新型の"250"シリーズはランクルの中核モデルとして、"300"シリーズと同じGA-Fプラットフォームを採用。オフローダーとしての基本性能を大幅に向上した。また、従来型以上にランクルにふさわしい力強い走りや環境性能を実現した多様なパワートレーンを採用。機能性を追求したパッケージと、伝統とモダンを融合した内外装デザインを取り入れランクルらしさを追求するとともに、新世代のランクルとしてオフロード・オンロードを問わず操縦のしやすさと快適性を向上、かつクラストップレベルの先進安全性能も目指した。

従来比でフレーム剛性50%向上、車体全体の剛性が30%向上するなど大幅に剛性を強化。サスペンションの基本性能も、悪路走破性の指標となるホイールアーティキュレーション(タイヤの浮きづらさ)を向上している。

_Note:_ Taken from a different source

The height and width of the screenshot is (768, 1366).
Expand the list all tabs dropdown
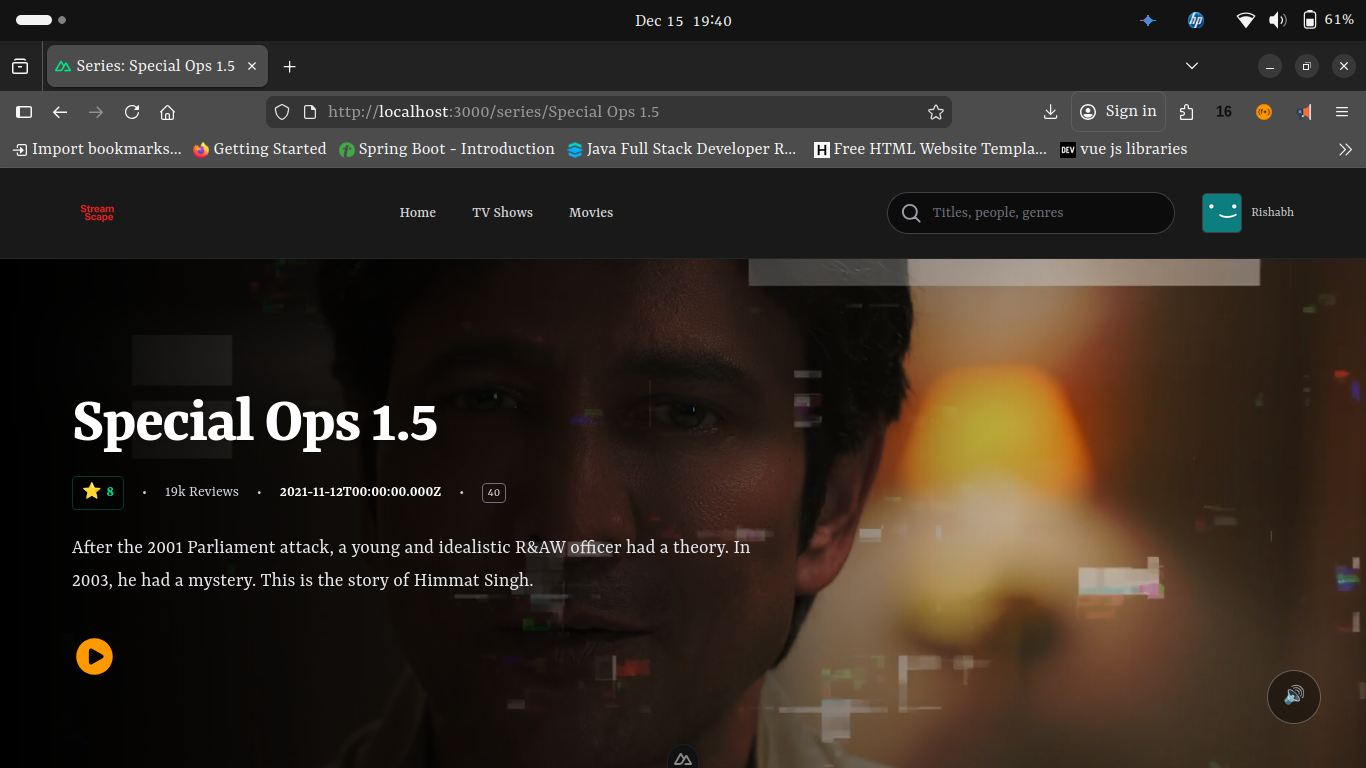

電動パワーステアリング(EPS)を採用し、悪路走行時のハンドル取られ低減、低速時の取り回しを向上。レーントレーシングアシストにも対応する。

トヨタブランドとして初めてSDM(Stabilizer with Disconnection Mechanism)も採用。スイッチ操作でフロントスタビライザーの状態を切り替えが可能で、オフロード時の悪路走破性・乗心地と、オンロードでの操縦安定性を両立する。

パワートレーンはランクルとして初めてハイブリッドシステムもラインナップ。ハイブリッドモデルのパワートレーンは、最高出力243kW、最大トルク630N・mを誇る「T24A-FTS ガソリン 2.4Lターボ ハイブリッド Direct Shift-8AT」。ただし、北米・中国のみへの投入が予定されている。日本では、最高出力150kW、最大トルク500N・mの「1GD-FTV ディーゼル 2.8Lターボ Direct Shift-8AT」、最高出力120kW、最大トルク246N・mの「2TR-FE 2.7Lガソリン 6 Super-ECT」の2モデルが投入される。

先進機能としては、最新の予防安全パッケージ「トヨタセーフティセンス」を全車に採用する。

プロトタイプのボディサイズは、4,925(+100)×1,980(+95)×1,870mm(+20)(全長×全幅×全高)、ホイールベースは2,850mm(+60)。カッコ内は従来型との比較。

進化して継続販売されるランドクルーザー"70"

ランドクルーザー"70"は、力強い動力性能と低燃費を両立する2.8Lディーゼルエンジン&6ATを採用。従来のガソリンエンジンから、高い信頼性を誇る1GDディーゼル 2.8Lターボエンジンへパワートレーンを一新した。高トルク・高出力を兼ね備えたディーゼルエンジンならではのタフなオフロード性能を確保しながら、低騒音・静粛性への配慮、また燃費性能の向上にも取り組んでいる。

耐久性に優れるラダーフレームを継続して採用するなど、優れたオフロード走破性を維持しながら、さらにオンロードでの乗り心地も向上した。

プロトタイプのボディサイズは、4,890×1,870×1,920mm(全長×全幅×全高)、ホイールベースは2,730mm。